Pour nous, santé doit avant tout rimer avec proximité et égalité, et non avec rentabilité. Il faut en finir avec cette casse systématique de la santé publique. L’hôpital va mal, les personnels également et la situation ne risque pas de s’améliorer, compte tenu du manque d’investissement dans les hôpitaux publics. Du fait de la mise en œuvre du plan « Hôpital 2007 », les hôpitaux ont tellement dû emprunter pour investir que l’encours de la dette a augmenté de 88 %, au point que la charge de celle-ci représente dorénavant, en moyenne, 75 % de la capacité d’autofinancement des hôpitaux : autant dire que leurs marges de manœuvre sont réduites !
Pourtant, malgré cette situation extrêmement préoccupante, vous trouvez le moyen de réduire la dotation du Fonds pour la modernisation des établissements de santé publics et privés, au prétexte qu’il serait insuffisamment utilisé.
La loi HPST, en voulant faire des hôpitaux des entreprises et de leurs directeurs des patrons, vise à supprimer la notion de service public hospitalier et à transférer la partie la plus rentable de l’activité vers le privé. Ce mouvement a pour objectif la privatisation des hôpitaux, au détriment des patients, comme en témoigne la part grandissante du secteur privé dans les soins hospitaliers.
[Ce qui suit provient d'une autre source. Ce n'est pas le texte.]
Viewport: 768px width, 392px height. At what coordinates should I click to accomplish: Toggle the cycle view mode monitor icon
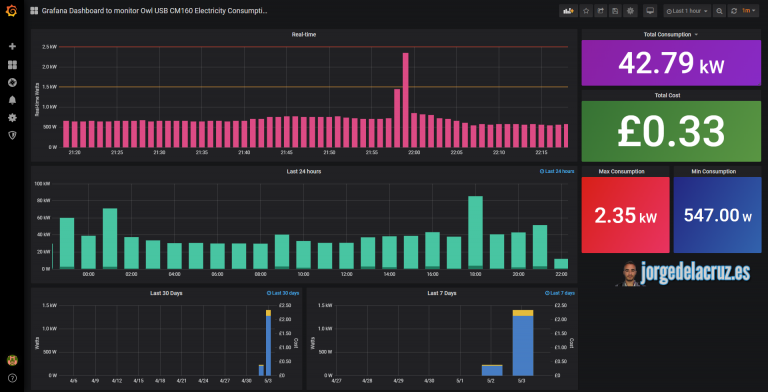[650, 11]
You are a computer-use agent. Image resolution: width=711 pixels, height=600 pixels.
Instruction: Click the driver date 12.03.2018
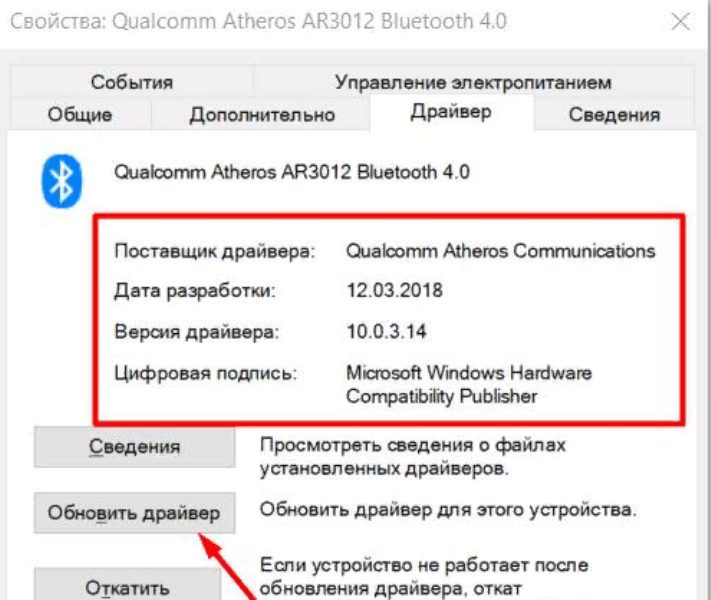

Votre projet de loi de financement de la sécurité sociale ne fait qu’amplifier cette même logique, en imposant aux hôpitaux publics une rigueur dévastatrice.
En vérité, protection sociale et hôpitaux souffrent d’un même mal : l’application d’une politique volontariste de destruction du secteur public et de la solidarité, par un sous-financement organisé, au profit de la rentabilité et du secteur privé.